If that runs and you have Matlab installed on your system add DART/diagnostics/matlab to your matlab search path and run the plot_total_err diagnostic script while in the models/lorenz_63/work directory. If the output plots and looks reasonable (error level stays around 2 and doesn’t grow unbounded) you have successfully installed DART and completed your first assimilation with it.

If you are planning to run one of the larger models and want to use the Lorenz 63 model as a test, run ./quickbuild.sh. It will build filter and any other MPI-capable executables with MPI.

./quickbuild.sh help will print out the quickbuild.sh usage.

Important

The mpif90 command you use must have been built with the same version of the compiler as you are using.

If any of these steps fail or you don’t know how to do them, go to the DART project web page listed above for very detailed instructions that should get you over any bumps in the process.

Quick-start for developers

To create a fork of DART for your own development you will need a GitHub account.

  1. fork the NCAR/DART repo on GitHub

  2. clone your (new) fork to your machine - this will set up a remote named ‘origin’.

git clone https://github.com/USERNAME/DART.git

where USERNAME is your GitHub username.

  1. create a remote to point back to the NCAR/DART repo. Convention dictates that this remote should be called ‘upstream’

git remote add upstream https://github.com/NCAR/DART.git

Use ‘upstream’ to keep your fork up to date with NCAR/DART. GitHub has documentation on working with forks.

  1. Download one of the tar files (listed below) of ‘large’ files so you can test your DART installation.

  2. If you want to contribute your work back to the DART community, create a feature branch with your work, then issue a pull request to propose changes to NCAR/DART.

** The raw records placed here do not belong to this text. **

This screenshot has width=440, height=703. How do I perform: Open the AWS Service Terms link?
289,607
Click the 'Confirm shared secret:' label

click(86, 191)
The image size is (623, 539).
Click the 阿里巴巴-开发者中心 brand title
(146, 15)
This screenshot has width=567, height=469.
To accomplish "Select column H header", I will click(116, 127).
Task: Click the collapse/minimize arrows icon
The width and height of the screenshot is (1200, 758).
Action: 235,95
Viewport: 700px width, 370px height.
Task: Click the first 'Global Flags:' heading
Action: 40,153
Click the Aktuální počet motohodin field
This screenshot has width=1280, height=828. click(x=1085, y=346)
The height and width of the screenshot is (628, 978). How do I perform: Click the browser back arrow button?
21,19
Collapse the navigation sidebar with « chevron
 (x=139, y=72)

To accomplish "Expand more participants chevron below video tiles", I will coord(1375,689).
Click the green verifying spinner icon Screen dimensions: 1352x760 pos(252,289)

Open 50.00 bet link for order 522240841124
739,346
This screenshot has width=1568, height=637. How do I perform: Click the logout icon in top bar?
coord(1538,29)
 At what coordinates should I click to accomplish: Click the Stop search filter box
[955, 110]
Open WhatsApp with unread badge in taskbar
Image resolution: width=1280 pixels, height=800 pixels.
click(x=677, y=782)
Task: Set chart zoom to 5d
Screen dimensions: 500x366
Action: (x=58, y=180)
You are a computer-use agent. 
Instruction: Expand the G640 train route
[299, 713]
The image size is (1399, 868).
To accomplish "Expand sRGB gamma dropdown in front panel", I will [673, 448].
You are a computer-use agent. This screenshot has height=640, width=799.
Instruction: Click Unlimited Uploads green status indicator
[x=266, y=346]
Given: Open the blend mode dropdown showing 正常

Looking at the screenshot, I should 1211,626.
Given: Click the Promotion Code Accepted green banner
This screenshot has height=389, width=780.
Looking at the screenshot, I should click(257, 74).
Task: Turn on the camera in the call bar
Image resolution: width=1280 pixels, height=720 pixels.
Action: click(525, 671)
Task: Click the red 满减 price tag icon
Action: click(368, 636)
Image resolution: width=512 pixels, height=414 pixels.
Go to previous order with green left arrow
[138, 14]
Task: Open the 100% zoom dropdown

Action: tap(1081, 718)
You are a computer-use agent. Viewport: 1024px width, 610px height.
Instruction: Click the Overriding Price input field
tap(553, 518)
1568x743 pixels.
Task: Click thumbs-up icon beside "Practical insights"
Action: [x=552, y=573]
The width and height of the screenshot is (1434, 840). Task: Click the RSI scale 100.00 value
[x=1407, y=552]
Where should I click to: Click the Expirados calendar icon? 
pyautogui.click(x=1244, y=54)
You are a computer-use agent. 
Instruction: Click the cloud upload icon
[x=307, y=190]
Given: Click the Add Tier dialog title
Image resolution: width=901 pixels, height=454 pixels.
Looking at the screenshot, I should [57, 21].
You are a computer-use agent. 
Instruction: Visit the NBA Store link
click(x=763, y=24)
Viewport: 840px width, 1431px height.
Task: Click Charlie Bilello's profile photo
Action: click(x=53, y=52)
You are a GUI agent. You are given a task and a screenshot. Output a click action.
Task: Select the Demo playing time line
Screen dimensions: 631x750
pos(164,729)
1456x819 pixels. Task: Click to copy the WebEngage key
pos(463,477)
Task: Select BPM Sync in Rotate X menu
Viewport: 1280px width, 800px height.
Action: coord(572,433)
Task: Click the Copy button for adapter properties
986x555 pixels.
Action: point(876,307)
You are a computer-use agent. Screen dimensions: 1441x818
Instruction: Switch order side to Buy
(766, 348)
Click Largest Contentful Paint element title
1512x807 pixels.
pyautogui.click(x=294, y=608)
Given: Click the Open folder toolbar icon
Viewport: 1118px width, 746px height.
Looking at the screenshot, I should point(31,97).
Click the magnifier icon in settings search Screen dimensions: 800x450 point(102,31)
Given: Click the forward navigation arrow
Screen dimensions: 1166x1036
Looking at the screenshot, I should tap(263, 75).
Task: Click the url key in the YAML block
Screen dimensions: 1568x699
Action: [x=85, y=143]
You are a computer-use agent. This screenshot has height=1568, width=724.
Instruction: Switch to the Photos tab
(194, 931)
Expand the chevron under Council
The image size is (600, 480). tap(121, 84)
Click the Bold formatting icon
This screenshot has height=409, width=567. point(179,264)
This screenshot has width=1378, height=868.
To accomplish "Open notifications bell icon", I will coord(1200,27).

There are several large files that are needed to run some of the tests and examples but are not included in order to keep the repository as small as possible. If you are interested in running bgrid_solo, cam-fv, or testing the NCEP/prep_bufr observation converter, you will need these files. These files are available at:

Release

Size

Filename

“Manhattan”

189M

Manhattan_large_files.tar.gz

“wrf-chem.r13172”

141M

wrf-chem.r13172_large_files.tar.gz

“Lanai”

158M

Lanai_large_files.tar.gz

“Kodiak”

158M

Kodiak_large_files.tar.gz

“Jamaica”

32M

Jamaica_large_files.tar.gz

“Hawaii”

32M

Hawaii_large_files.tar.gz

Download the appropriate tar file and untar it into your DART repository. Ignore any warnings about tar: Ignoring unknown extended header keyword.

Citing DART

Cite DART using the following text:

The Data Assimilation Research Testbed (Version X.Y.Z) [Software]. (2019). Boulder, Colorado: UCAR/NCAR/CISL/DAReS. http://doi.org/10.5065/D6WQ0202

Update the DART version and year as appropriate.